Some government agencies are producing tools and offering grants to help bodies corporate plan for the transition, however, including the City of Sydney which will fund feasibility assessments for existing apartment blocks and the ACT government which offers grants for apartment upgrades.


The new National Electric Vehicle Strategy also promised to develop "tools and guidance" to assist in electric vehicle-charging upgrades.


Origin Energy eMobility general manager Chau Le says the issue has become a hot topic among building administrators, with "standing room only" at a recent seminar on the topic.


Interest in upgrading older buildings is particularly high, she says, though she warns apartment owners to avoid taking shortcuts and upgrading one garage at a time.


"It might be easier to let one resident put a charger in and then the next resident, but as soon as you have two or three you've used a lot of that building's capacity and there's none left," she said.


"It's about figuring out how to accommodate these few people at the moment while future-proofing the whole building."

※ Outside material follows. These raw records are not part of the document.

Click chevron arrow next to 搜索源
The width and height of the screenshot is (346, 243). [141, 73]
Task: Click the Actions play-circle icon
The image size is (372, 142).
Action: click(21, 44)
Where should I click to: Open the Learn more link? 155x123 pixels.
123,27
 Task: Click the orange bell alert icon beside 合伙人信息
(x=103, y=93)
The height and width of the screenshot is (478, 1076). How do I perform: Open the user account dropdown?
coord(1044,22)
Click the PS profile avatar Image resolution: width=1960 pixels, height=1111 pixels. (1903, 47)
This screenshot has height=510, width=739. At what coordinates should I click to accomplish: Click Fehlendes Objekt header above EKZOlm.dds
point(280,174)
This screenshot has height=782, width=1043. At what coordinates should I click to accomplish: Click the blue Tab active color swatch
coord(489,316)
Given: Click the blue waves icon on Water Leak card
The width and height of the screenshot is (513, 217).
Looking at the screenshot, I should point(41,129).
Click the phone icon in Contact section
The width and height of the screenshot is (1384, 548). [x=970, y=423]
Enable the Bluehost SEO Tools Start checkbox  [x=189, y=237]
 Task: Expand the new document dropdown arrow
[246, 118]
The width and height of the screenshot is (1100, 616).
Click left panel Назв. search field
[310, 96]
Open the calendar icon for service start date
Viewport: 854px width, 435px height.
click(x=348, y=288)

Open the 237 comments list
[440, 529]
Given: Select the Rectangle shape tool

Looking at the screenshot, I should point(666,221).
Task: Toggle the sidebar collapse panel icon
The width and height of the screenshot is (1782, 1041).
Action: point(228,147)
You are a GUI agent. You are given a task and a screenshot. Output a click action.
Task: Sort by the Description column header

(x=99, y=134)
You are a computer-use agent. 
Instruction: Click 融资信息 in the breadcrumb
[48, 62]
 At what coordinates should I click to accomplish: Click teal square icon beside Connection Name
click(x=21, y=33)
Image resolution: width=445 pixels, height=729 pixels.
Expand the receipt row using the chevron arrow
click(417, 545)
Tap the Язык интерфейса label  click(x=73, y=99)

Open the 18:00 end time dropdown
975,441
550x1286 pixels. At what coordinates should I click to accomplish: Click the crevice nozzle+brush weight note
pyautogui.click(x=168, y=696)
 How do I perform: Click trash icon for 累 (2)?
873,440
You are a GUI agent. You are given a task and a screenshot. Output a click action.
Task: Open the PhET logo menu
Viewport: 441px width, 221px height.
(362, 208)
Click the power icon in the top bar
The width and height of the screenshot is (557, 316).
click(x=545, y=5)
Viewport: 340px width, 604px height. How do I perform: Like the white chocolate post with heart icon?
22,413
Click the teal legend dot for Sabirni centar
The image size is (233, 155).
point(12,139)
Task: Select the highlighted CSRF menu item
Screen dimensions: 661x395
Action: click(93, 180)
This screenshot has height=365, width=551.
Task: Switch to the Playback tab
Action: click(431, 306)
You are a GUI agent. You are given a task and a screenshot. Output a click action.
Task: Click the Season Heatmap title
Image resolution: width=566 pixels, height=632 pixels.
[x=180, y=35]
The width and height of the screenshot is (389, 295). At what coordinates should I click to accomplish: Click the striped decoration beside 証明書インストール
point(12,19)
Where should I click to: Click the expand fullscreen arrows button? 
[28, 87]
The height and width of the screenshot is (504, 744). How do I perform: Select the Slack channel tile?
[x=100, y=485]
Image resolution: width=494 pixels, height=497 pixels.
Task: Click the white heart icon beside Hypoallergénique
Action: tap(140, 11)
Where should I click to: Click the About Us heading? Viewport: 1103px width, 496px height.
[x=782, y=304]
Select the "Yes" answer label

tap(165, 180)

Upgrading an apartment building with electric vehicle distribution boards, a load-management system, cables and conduit to car parks, Ms Le says, can cost up to $200,000 and could require new bylaws and a special levy for apartment owners to cover the cost.


The investment could be an easy choice for those in high-value apartment complexes, Ms Lonergan says, while others may consider a less expensive option, like adding a shared electric car charger in a visitors' car park.


"The whole process takes from six to 12 months," she said.

"You've got to be thinking about it now."